▸ **Records shown**:
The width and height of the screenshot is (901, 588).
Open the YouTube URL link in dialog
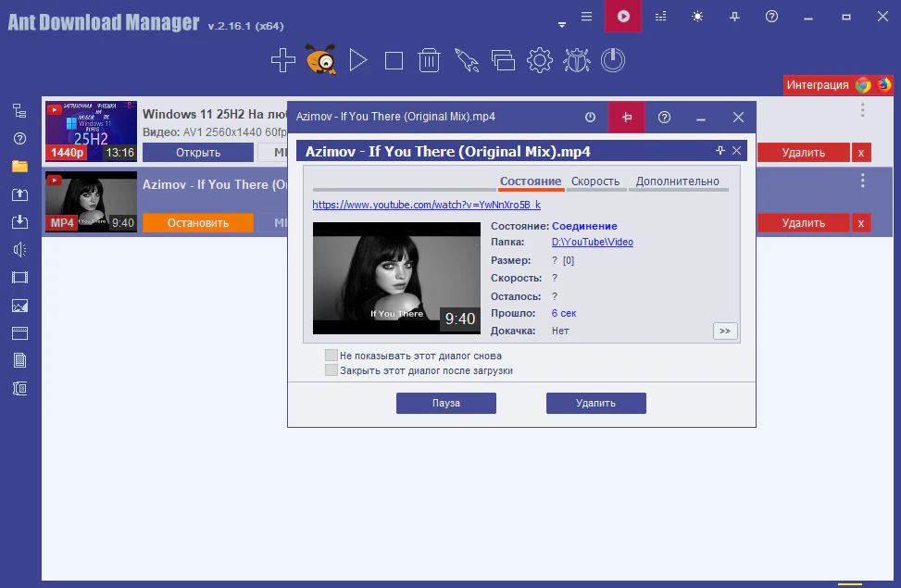[x=426, y=205]
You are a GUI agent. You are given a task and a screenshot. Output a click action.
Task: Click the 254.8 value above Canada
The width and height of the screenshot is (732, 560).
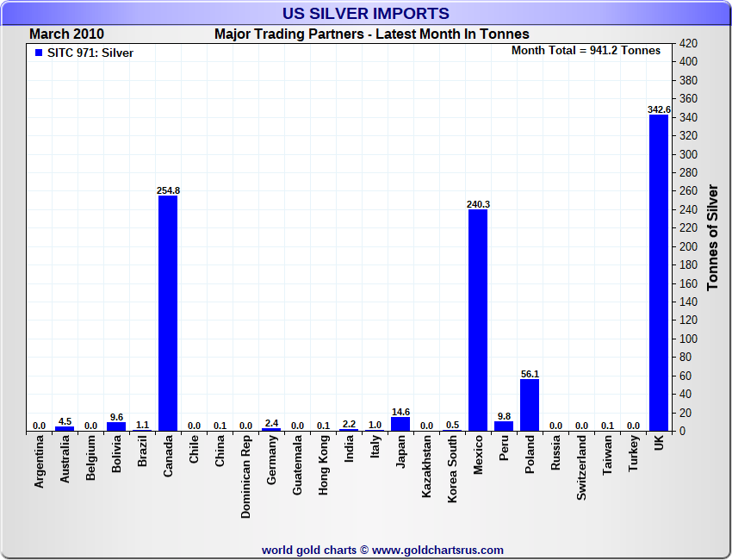pyautogui.click(x=168, y=190)
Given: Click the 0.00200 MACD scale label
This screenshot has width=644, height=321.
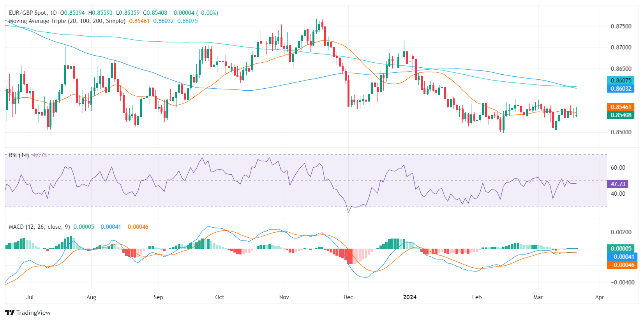Looking at the screenshot, I should [621, 232].
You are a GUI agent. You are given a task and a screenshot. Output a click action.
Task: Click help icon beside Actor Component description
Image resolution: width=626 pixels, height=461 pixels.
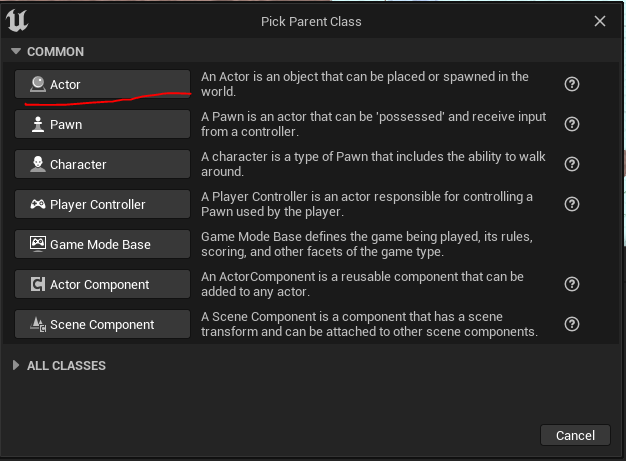(x=572, y=284)
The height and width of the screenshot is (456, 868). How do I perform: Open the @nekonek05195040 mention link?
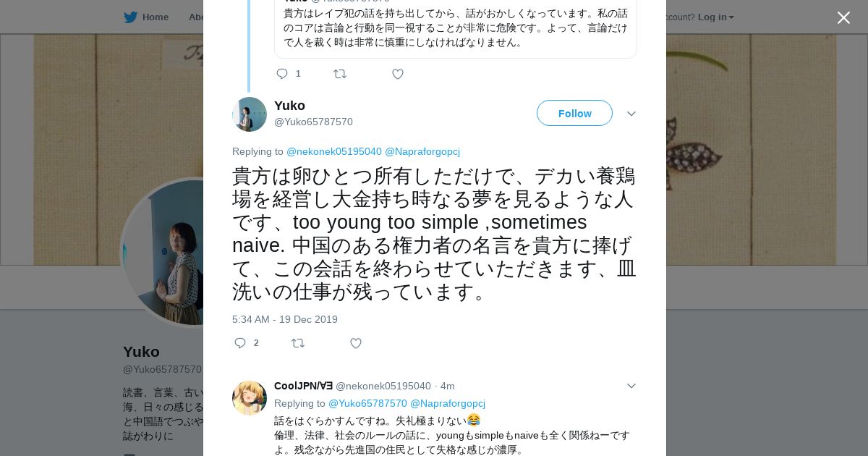coord(334,151)
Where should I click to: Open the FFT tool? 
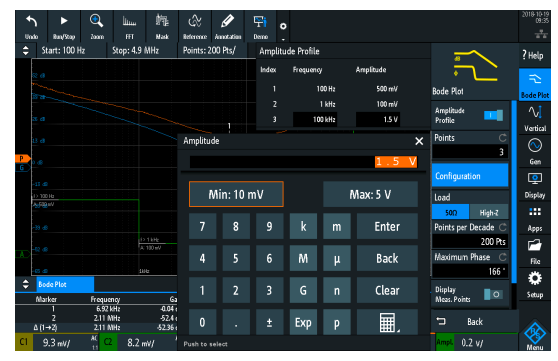coord(130,21)
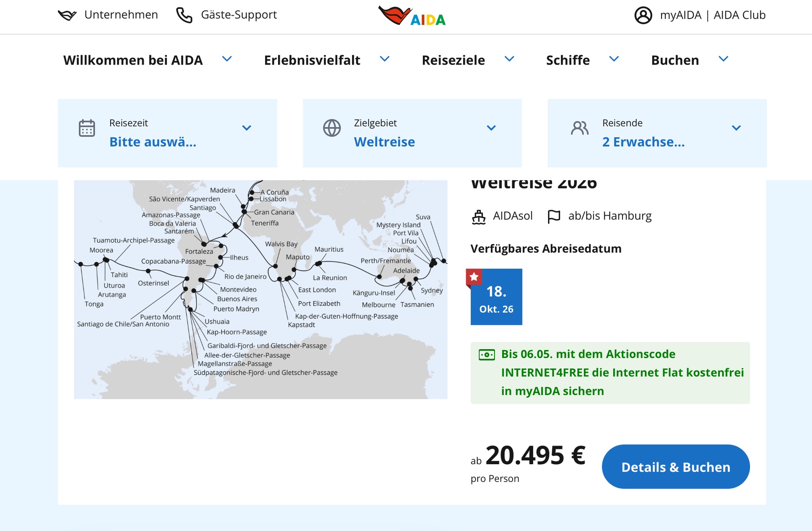Viewport: 812px width, 531px height.
Task: Open the world cruise route map image
Action: [261, 289]
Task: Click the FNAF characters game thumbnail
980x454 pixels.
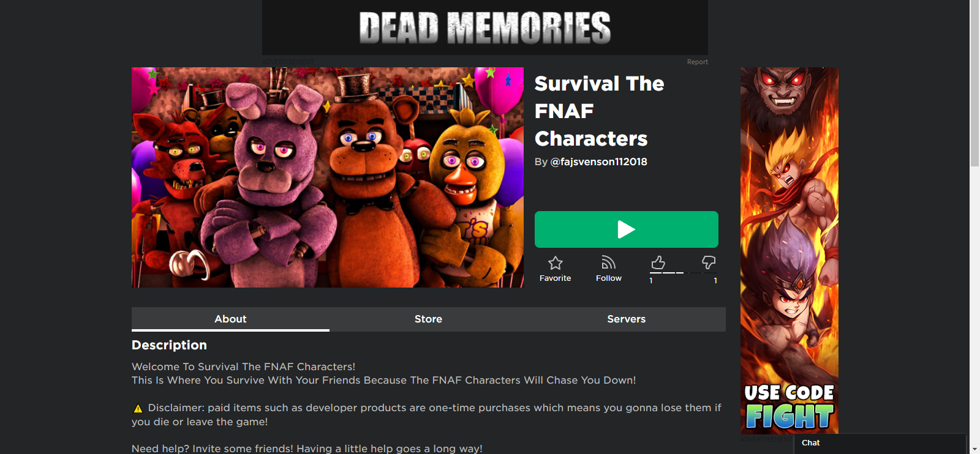Action: (328, 177)
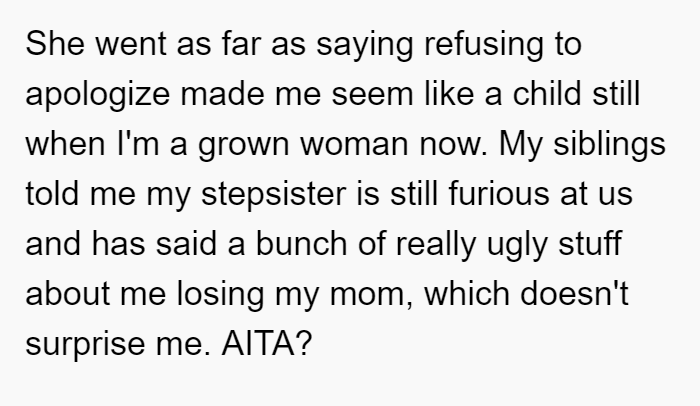Click the "AITA?" text at the end
This screenshot has height=406, width=700.
click(x=267, y=344)
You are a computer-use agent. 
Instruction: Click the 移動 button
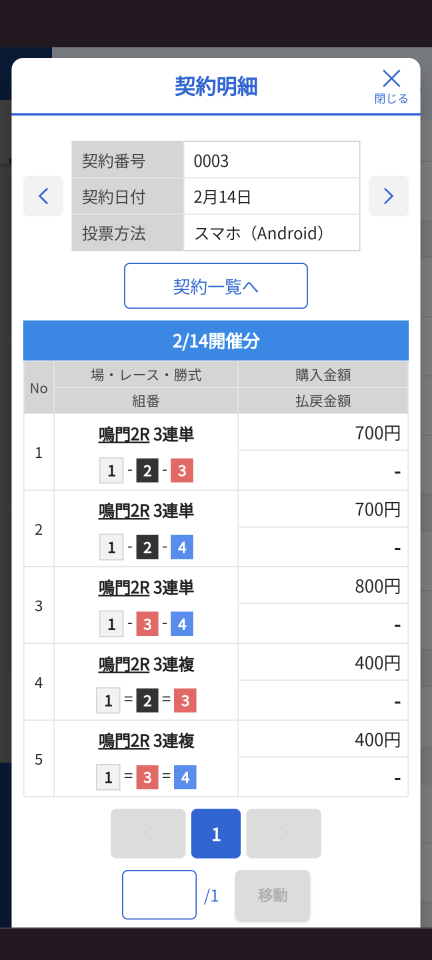pyautogui.click(x=273, y=895)
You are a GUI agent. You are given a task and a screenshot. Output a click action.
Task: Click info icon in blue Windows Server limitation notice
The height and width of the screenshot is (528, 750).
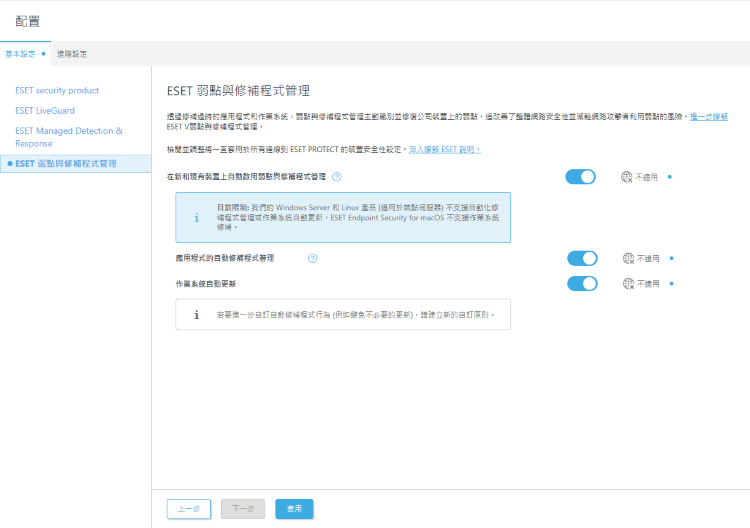[x=196, y=217]
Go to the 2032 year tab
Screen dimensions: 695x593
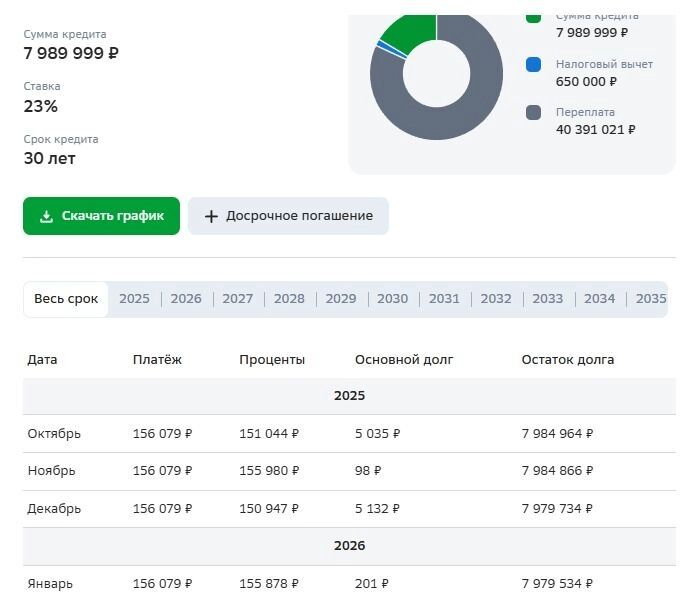[496, 299]
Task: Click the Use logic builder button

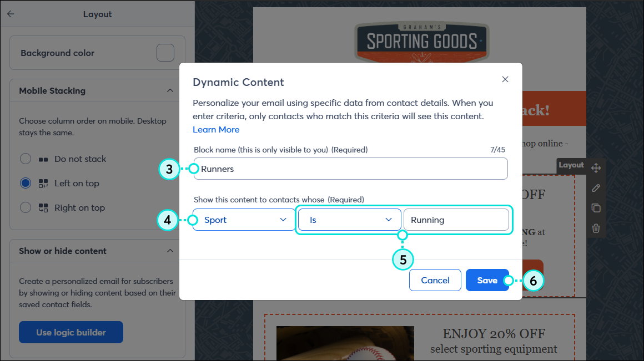Action: 71,332
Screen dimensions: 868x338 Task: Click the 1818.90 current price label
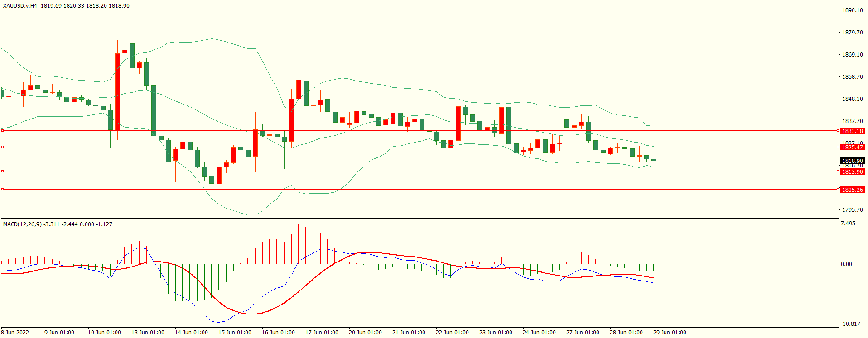(x=852, y=161)
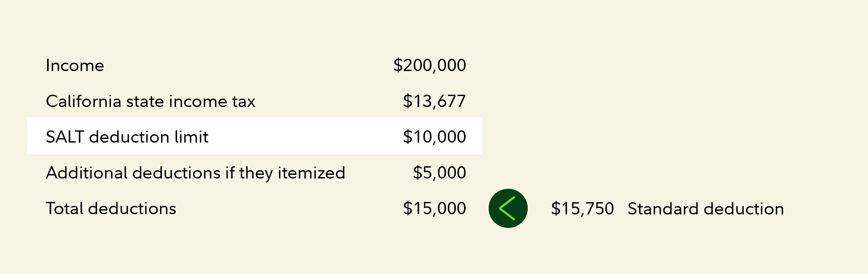868x274 pixels.
Task: Click the word "Additional"
Action: (x=87, y=173)
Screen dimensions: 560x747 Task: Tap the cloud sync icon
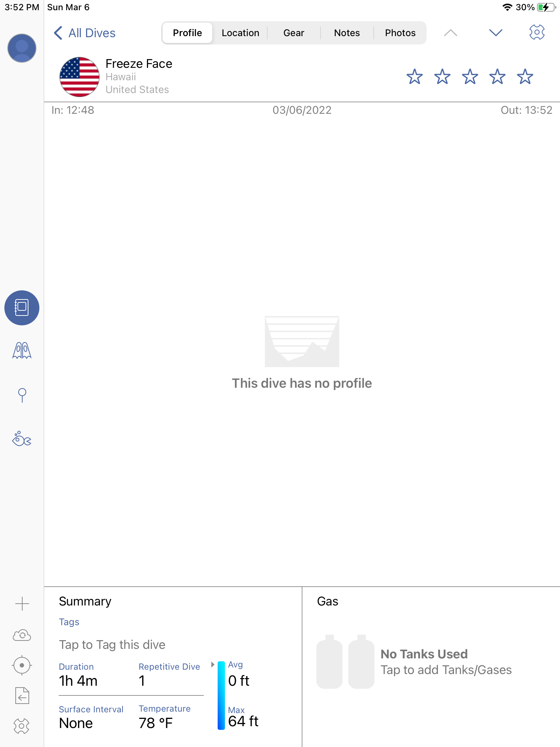[x=22, y=635]
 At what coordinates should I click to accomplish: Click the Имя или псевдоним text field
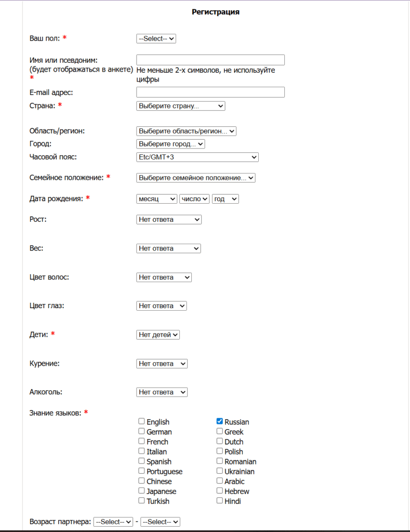click(210, 60)

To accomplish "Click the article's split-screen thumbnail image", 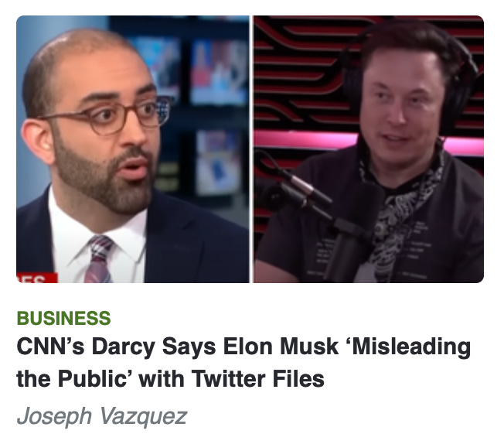I will [250, 149].
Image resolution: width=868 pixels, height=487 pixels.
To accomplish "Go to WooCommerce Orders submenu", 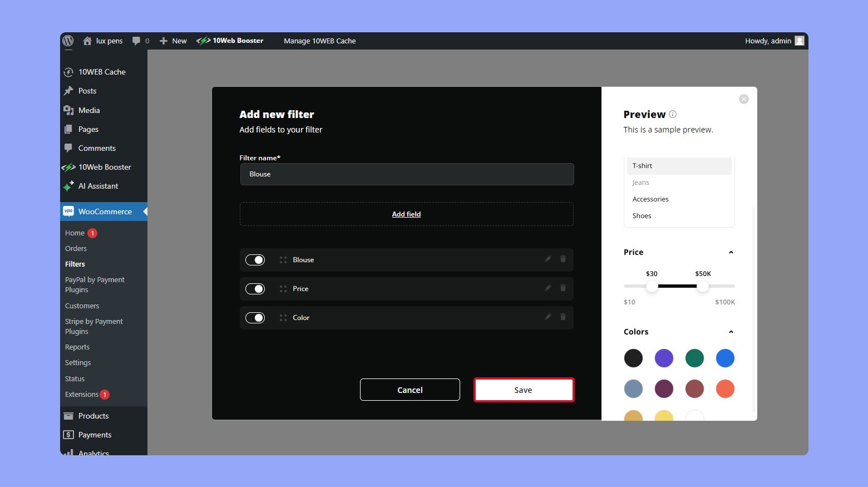I will point(76,248).
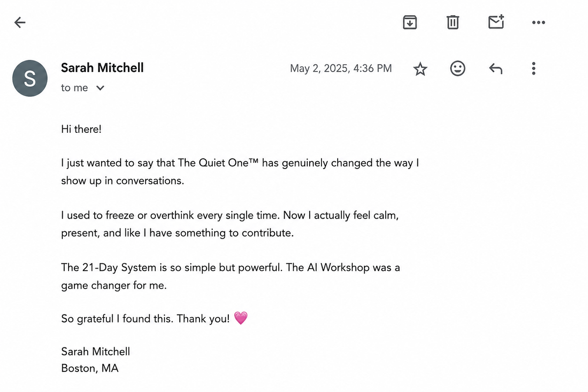Reply to Sarah Mitchell's email
This screenshot has height=392, width=588.
(496, 69)
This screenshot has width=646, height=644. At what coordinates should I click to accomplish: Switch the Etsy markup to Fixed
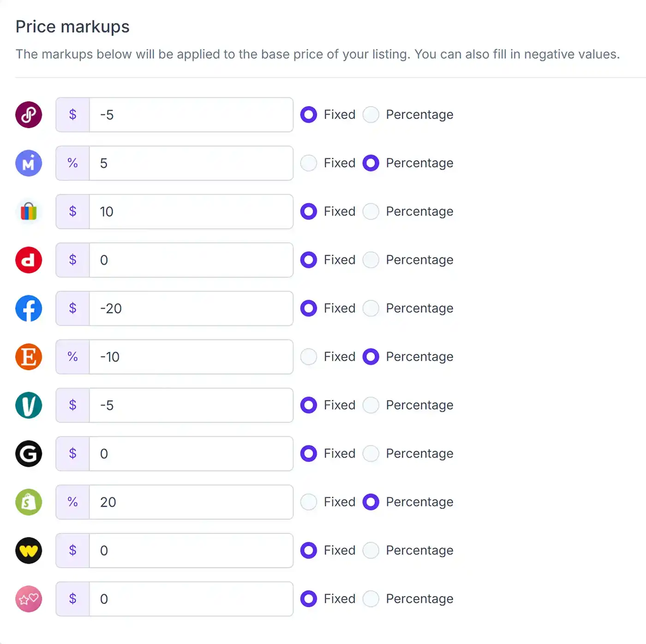pos(308,357)
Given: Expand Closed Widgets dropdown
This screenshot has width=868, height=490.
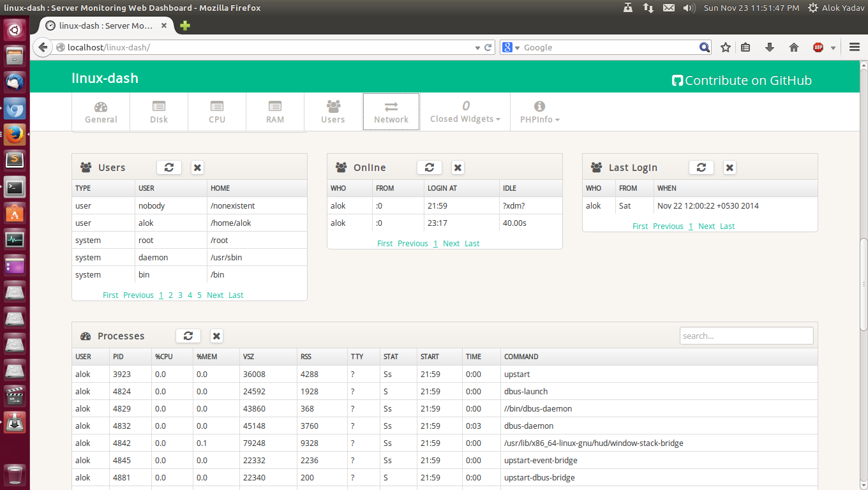Looking at the screenshot, I should pyautogui.click(x=465, y=112).
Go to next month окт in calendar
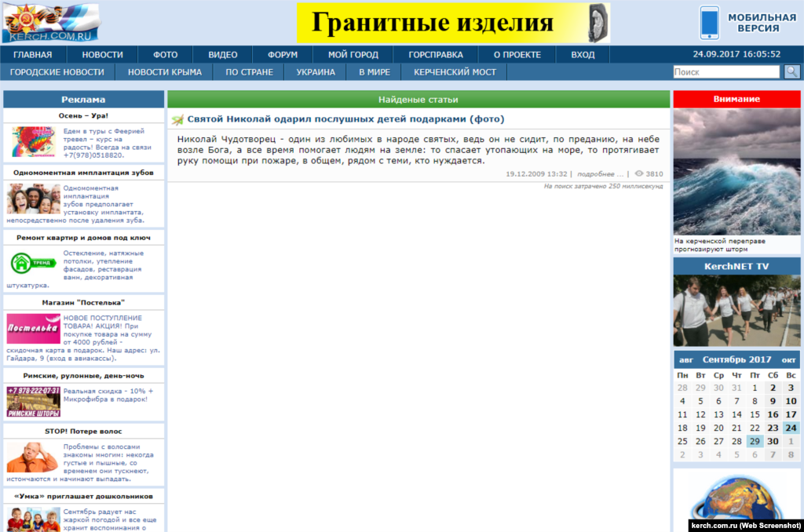804x532 pixels. (x=789, y=359)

▸ **Task description**: The line containing "Given: Expand Closed Widgets dropdown" and each line after it through the end of the listing above are to be written out exactly, without the pictures.

▸ **Your solution**:
Given: Expand Closed Widgets dropdown
This screenshot has width=868, height=490.
Looking at the screenshot, I should pyautogui.click(x=465, y=112).
Go to next month окт in calendar
804x532 pixels. (x=789, y=359)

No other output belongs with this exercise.